Records supplied —
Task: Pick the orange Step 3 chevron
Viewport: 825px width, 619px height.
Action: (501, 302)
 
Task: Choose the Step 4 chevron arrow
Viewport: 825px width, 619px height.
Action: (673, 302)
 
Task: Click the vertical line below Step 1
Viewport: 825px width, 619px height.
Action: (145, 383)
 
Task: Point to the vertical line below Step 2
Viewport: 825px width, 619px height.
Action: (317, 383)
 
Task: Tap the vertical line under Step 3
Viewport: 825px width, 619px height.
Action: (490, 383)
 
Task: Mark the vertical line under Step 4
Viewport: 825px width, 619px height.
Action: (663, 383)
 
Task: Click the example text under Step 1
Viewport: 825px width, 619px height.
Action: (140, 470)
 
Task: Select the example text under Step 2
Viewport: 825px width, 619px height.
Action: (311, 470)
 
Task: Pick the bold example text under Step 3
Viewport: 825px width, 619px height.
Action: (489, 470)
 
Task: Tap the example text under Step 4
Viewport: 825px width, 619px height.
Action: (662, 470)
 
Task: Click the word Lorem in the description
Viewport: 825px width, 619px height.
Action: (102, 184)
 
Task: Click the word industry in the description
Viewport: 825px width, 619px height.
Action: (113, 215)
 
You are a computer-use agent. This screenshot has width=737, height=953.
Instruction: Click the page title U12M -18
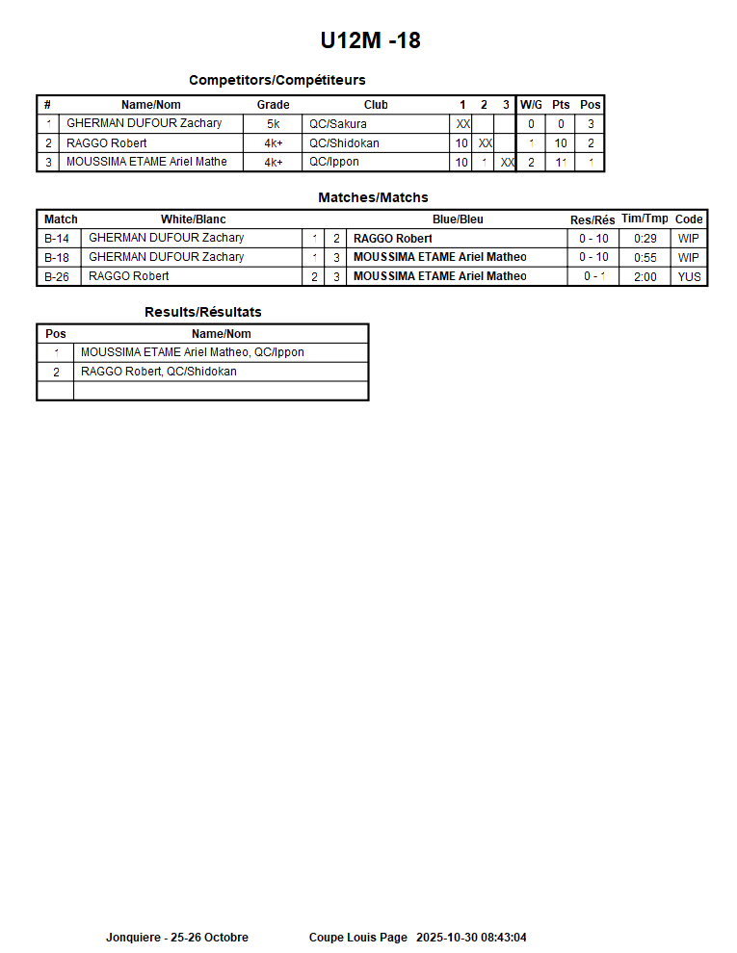tap(370, 40)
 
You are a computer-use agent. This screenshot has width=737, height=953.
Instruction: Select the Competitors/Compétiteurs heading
tap(276, 80)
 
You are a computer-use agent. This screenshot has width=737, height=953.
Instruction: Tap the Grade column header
tap(273, 105)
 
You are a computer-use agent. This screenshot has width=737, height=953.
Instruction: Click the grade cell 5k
tap(274, 124)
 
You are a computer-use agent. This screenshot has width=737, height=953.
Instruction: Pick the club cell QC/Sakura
tap(337, 124)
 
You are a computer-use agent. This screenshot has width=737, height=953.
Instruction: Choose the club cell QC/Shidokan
tap(344, 143)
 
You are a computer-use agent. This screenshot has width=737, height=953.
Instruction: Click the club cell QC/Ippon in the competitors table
tap(335, 162)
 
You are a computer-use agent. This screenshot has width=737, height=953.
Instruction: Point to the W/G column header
tap(531, 105)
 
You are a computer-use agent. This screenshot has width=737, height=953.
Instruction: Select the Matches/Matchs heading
tap(373, 197)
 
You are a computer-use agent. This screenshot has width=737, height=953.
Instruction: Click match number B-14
tap(57, 239)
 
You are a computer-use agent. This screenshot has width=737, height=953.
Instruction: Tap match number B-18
tap(57, 258)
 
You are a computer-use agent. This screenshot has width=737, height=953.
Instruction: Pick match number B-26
tap(57, 277)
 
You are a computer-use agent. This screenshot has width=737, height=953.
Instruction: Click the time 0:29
tap(645, 239)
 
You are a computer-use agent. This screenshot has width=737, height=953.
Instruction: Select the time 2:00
tap(645, 277)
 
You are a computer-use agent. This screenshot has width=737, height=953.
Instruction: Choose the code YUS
tap(689, 277)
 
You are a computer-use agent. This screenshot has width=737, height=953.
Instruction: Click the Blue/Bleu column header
tap(458, 219)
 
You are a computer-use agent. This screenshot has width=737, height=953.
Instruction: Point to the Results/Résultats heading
tap(202, 312)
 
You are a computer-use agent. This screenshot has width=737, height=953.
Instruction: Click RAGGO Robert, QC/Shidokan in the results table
tap(158, 372)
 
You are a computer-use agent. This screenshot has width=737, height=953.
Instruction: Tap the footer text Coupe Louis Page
tap(357, 938)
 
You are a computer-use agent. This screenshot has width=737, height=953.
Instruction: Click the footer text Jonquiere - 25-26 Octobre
tap(176, 938)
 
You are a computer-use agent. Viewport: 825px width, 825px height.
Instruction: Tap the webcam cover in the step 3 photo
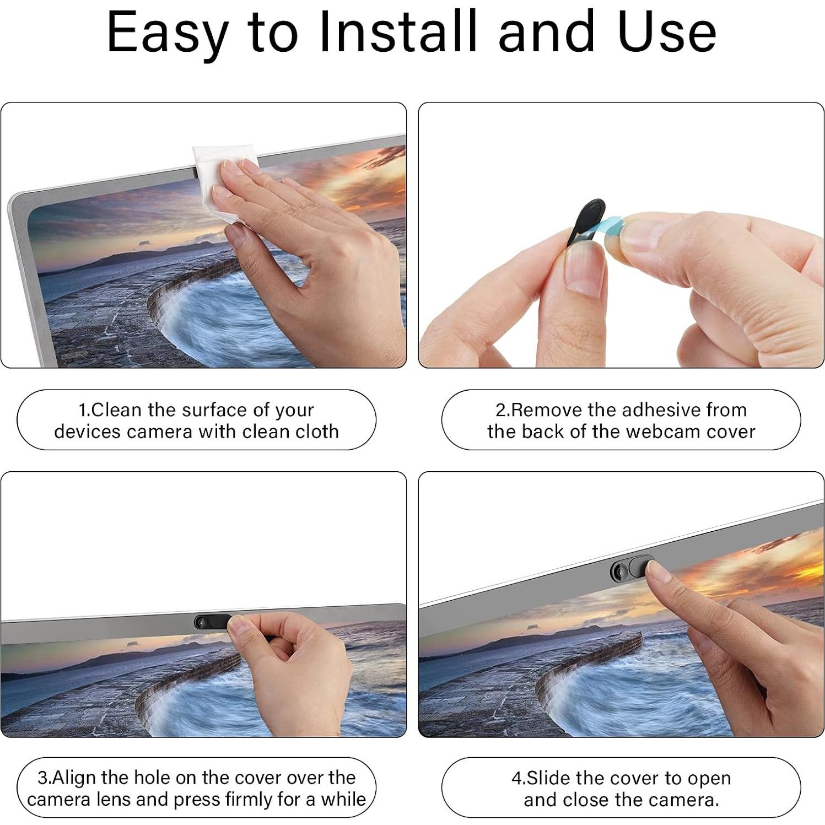pyautogui.click(x=212, y=622)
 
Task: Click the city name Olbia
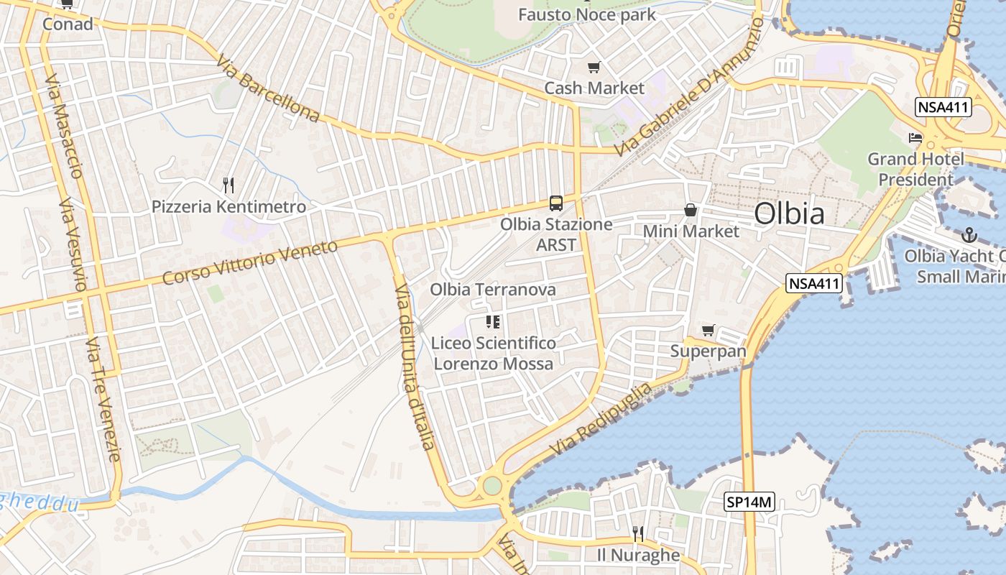789,214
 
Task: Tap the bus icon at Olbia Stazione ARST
555,203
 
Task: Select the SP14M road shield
749,502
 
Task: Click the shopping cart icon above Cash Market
594,68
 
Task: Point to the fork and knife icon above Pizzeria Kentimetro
229,185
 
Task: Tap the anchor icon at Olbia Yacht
969,235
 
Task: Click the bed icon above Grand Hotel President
915,138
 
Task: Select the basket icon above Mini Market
690,210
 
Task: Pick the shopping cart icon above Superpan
708,331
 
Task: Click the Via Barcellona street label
267,89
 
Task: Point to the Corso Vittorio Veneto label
250,262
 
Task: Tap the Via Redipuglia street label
602,419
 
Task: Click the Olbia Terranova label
493,290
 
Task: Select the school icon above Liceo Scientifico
493,322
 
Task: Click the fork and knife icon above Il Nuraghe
637,533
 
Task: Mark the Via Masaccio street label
65,125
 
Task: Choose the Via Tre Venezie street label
103,400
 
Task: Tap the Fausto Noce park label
587,14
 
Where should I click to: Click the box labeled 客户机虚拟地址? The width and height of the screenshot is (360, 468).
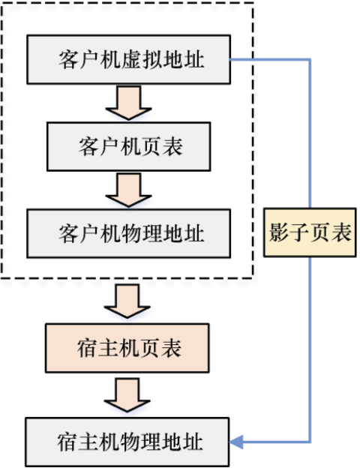[x=129, y=59]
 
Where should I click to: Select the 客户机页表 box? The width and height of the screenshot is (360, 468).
[x=129, y=146]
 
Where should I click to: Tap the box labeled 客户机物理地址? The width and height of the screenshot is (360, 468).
[x=129, y=233]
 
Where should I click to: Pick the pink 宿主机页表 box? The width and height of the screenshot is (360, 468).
[x=128, y=348]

Set problem — Reproduce the data between the line holding "Task: Tap the Via Redipuglia street label" and the end of the data, inclusive, raising every coordinate in the answers by 141 and leaving the pictures out.

Written solution —
Task: Tap the Via Redipuglia street label
743,560
 
Task: Click the Olbia Terranova label
634,431
 
Task: Select the school icon above Liceo Scientifico
634,463
 
Task: Click the fork and knife icon above Il Nuraghe
778,674
 
Task: Mark the Via Masaccio street label
206,266
 
Task: Choose the Via Tre Venezie street label
244,541
 
Task: Tap the Fausto Noce park label
728,155
 
Where should I click to: Click the box labeled 客户机虚拟地址? The width and height of the screenshot is (360, 468).
[x=270, y=200]
 
Where should I click to: Select the 客户机页表 box? The width and height of the screenshot is (360, 468).
[x=270, y=287]
 
Where should I click to: Tap the box labeled 客户机物理地址? The width and height of the screenshot is (360, 468).
[x=270, y=374]
 
Where should I click to: Pick the pink 宿主机页表 box? The width and height of the screenshot is (360, 468).
[x=269, y=489]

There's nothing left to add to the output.